Dies ist mein erster Beitrag hier im Forum.


Hallo liebe Terra Preta – Freunde, ich hab mal mein zusammengelesenes Wissen aufgeschrieben, und es waere nett, wenn das jemand mit Anmerkungen, Kommentaren oder Korrekturen versehen koennte. Absichtlich habe ich auf die Erwaehnung von “TriaTerra” verzichtet, weil ich diesen Text, vielleicht in einer ueberarbeiteten Fasung, zu Aufklaerungs – und nicht zu Werbezwecken verwenden moechte.
Vielen Dank fuer Eure hilfreiche Mitarbeit!


Haeufig lese ich im Internet, dass Leute ernsthaft fragen: “Wie stelle ich Terra Preta her?” Und sie bekommen die ernsthafte Antwort: “Du wirfst Holzkohle auf die Erde, und hast Terra Preta. Deine Ertraege werden um mindestens 200% steigen!”

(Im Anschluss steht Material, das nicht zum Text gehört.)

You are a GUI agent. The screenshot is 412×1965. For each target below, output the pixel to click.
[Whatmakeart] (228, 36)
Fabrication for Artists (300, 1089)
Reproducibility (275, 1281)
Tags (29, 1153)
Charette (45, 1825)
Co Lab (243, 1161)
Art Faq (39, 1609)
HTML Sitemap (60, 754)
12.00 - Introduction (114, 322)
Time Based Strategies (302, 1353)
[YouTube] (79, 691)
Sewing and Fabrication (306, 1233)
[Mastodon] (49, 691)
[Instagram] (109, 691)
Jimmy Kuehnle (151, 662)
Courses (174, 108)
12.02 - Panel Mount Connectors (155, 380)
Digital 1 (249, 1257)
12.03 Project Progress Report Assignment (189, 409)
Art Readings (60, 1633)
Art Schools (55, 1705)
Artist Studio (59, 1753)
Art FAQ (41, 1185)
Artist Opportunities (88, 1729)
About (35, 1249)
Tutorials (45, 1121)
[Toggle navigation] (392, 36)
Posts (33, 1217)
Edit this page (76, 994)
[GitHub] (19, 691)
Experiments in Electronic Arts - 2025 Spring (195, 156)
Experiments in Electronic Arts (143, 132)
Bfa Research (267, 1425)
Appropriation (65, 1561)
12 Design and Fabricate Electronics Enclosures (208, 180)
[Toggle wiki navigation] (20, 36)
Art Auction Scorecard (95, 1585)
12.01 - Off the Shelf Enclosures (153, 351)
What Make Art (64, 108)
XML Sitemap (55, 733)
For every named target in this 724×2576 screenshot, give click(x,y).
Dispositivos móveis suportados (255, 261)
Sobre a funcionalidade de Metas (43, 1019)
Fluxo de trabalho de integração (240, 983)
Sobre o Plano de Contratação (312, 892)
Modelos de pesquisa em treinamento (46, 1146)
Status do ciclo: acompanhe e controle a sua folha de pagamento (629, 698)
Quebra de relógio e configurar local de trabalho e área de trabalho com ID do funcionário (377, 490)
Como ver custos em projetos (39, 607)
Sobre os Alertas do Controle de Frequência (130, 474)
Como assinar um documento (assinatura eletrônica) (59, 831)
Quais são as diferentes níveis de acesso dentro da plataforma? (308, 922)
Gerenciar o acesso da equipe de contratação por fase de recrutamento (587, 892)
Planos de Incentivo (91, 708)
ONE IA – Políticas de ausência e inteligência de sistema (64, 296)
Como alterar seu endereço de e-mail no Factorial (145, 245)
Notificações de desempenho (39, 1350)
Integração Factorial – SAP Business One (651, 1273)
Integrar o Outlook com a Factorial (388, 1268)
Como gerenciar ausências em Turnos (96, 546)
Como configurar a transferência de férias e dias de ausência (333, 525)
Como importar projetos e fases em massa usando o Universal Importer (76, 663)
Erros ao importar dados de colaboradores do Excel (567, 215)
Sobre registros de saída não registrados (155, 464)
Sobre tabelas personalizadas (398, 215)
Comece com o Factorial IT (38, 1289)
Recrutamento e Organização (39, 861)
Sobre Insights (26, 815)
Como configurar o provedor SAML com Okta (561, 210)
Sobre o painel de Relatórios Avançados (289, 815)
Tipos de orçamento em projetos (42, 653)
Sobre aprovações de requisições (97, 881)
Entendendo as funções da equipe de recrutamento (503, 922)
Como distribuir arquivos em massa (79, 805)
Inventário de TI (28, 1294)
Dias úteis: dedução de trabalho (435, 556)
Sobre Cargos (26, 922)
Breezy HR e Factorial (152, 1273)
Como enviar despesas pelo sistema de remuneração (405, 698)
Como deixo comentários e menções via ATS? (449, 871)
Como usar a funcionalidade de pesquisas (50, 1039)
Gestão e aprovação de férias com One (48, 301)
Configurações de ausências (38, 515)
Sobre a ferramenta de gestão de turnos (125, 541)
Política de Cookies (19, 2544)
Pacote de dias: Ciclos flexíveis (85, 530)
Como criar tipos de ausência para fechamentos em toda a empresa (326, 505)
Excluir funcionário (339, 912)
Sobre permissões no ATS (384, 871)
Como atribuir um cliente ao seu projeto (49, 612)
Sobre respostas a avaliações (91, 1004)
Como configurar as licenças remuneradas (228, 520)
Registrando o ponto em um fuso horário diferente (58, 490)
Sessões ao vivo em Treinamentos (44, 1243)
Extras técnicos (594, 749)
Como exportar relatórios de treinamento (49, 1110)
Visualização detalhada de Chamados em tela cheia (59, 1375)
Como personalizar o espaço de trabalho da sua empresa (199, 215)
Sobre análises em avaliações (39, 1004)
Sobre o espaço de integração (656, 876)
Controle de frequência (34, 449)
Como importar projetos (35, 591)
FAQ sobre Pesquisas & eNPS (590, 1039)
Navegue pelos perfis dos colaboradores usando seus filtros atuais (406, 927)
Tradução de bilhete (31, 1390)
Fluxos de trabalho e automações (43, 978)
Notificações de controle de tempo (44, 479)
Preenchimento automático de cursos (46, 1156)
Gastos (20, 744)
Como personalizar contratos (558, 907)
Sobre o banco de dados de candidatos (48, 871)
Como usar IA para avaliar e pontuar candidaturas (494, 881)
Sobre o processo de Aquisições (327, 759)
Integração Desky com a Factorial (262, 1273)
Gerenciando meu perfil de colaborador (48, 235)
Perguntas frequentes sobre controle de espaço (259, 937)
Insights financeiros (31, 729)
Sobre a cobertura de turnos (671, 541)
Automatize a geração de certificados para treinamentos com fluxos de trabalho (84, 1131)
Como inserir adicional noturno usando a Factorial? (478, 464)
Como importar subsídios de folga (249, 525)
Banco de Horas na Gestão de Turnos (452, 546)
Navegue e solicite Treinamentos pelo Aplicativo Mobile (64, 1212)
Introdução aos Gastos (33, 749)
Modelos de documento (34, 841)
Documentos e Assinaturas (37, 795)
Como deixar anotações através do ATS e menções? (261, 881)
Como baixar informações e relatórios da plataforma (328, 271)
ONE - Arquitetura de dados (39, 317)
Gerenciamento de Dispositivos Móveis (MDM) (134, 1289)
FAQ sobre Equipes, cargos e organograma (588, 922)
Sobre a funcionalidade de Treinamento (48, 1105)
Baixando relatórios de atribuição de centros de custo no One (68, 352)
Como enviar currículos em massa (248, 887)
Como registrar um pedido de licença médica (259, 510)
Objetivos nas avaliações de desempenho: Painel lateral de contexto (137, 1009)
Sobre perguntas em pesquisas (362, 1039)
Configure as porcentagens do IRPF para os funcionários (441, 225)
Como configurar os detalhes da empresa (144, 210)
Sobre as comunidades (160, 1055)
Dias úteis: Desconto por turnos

Ganz so simpel ist es nicht, deshalb fange ich bei der Basis an:

Holzkohle wird aus Holz gemacht, Pflanzenkohle aus allem moeglichem holzigen und trockenen pflanzlichen Material, z.B. auch aus Stroh. Die Eigenschaften sind die gleichen. Frische Pflanzenkohle ist so sauber wie nur irgendwas (siehe medizinische Anwendungen), da ist garantiert kein einziger Naehrstoff drin. Pflanzenkohle hat ausserdem die Eigenschaft, alles zu absorbieren und nicht mehr herzugeben (siehe hochwertige Filtersysteme). Und natuerlich die hohe Wasserspeicherfaehigkeit. Was passiert also, wenn wir Pflanzenkohle in grossen Mengen auf unserem Acker ausbringen und unterarbeiten? Zunaechst einmal wird sich der Wasserhaushalt des Bodens drastisch verbessern. Dann wird die Pflanzenkohle anfangen, den Boden zu saeubern: Wie ein Schwamm wird sie alles aufsaugen (Giftstoffe ebenso wie Naehrstoffe), und nicht wieder hergeben, bis sie satt ist. Das dauert... Fuer etliche Jahre muessen wir mehr duengen als ueblich, und die Pflanzen sehen immer hungrig aus. Das aendert sich allerdings, wenn sich mit der Zeit Bakterien und Pilze in der Pflanzenkohle ansiedeln, und die dort gefangenen Naehrstoffe fuer Pflanzen verfuegbar machen. Fazit: Zukuenftige Generationen werden zweifellos davon profitiren, aber so haben wir uns das nicht vorgestellt, wir haben da was falschgemacht.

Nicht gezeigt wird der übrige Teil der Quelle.